> QUOTED PASSAGE:
"""

FIG. 2 is a conceptual diagram for describing a display device capable of recognizing a fingerprint according to an embodiment of the present invention.
Referring to FIG. 2, the display device capable of recognizing a fingerprint according to an embodiment of the present invention includes a cover layer 10, a linear polarization layer 30, a phase delay substrate 50, a plurality of pixels 70, a photo sensor 90, and a circular polarizer 100.
The display device capable of recognizing a fingerprint according to embodiment of the present invention illustrated in FIG. 2 further includes the circular polarizer 100 as compared with the display device illustrated in FIG. 1. Accordingly, the cover layer 10, the linear polarization layer 30, the phase delay substrate 50, the plurality of pixels 70, and the photo sensor 90 are replaced with the contents described in FIG. 1.
The circular polarizer 100 is disposed on the photo sensor 90. The circular polarizer 100 may be disposed at a predetermined interval from the top of the photo sensor 90 or disposed in contact with the top of the photo sensor 90. When the circular polarizer 100 and the photo sensor 90 are spaced apart from each other by a predetermined interval, a predetermined optical layer(s) may be disposed between the circular polarizer 100 and the photo sensor 90.
The circular polarizer 100 is disposed below the reflective surface 60. The circular polarizer 100 may receive the internal optical noise signal emitted from each pixel 90 and reflected on the reflective surface 60. Further, the circular polarizer 100 may receive the optical signal emitted from each pixel 90 and reflected on the fingerprint F.
The circular polarizer 100 is disposed between the reflective surface 60 and the photo sensor 90.
The circular polarizer 100 as a sheet type may be attached to a front surface of the photo sensor 90 or a backside of the display panel.
The circular polarizer 100 includes a plurality of circular polarization units 100 a and 100 b. The number of plurality of circular polarization units 100 a and 100 b may be equal to the number of a plurality of photo sensor pixels 90 a and 90 b of the photo sensor 90.

"""

> DATA SEGMENT:
"""

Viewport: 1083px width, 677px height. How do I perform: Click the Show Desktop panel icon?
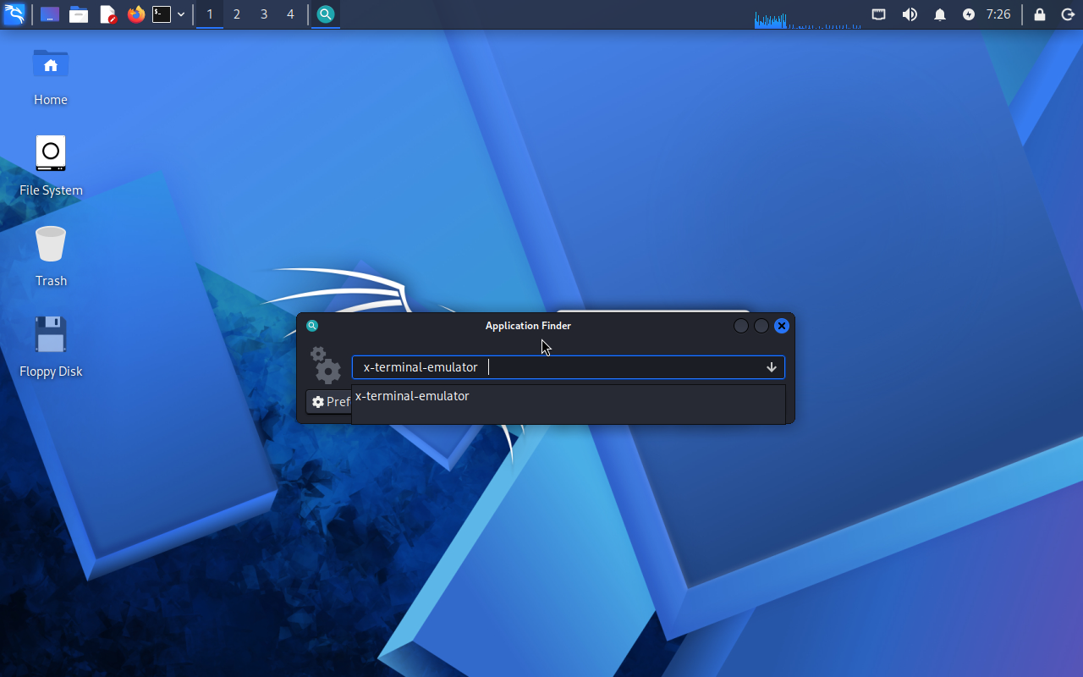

"""

> WHAT YOU WILL DO:
1. In the fingerprint display text, what two parts is the circular polarizer 100 placed between?
2. List every component that the fingerprint display text names for the display device of FIG. 2.
3. Continue the fingerprint display text from its last sentence.
The material is separate from the fingerprint display text.

> RESPONSES:
1. The reflective surface 60 and the photo sensor 90.

2.
- cover layer 10
- linear polarization layer 30
- phase delay substrate 50
- plurality of pixels 70
- photo sensor 90
- circular polarizer 100

3.
The plurality of circular polarization units 100 a and 100 b may correspond to the plurality of photo sensor pixels 90 a and 90 b one to one. That is, one photo sensor pixel may be disposed under one circular polarization unit. However, this is just one example and one circular polarization unit may be disposed on two or more photo sensor pixels according to a design of the circular polarizer 100.
The plurality of circular polarization units 100 a and 100 b include a first circular polarization unit 100 a that passes the right-handed circularly polarized light and blocks the left-handed circularly polarized light and a second circular polarization unit 100 b that passes the left-handed circularly polarized light and blocks the right-handed circularly polarized light.
Each of the first circular polarization unit 100 a and the second circular polarization unit 100 b may be provided as one or multiple units.
The plurality of first circular polarizing units 100 a and the plurality of second circular polarizing units 100 b may be alternately disposed. The present invention is not limited thereto and a modified example will be described with reference to FIG. 3.
FIGS. 3(a) and 3(b) are perspective views illustrating a part of a modified example of a circular polarizer 100 illustrated in FIG. 2.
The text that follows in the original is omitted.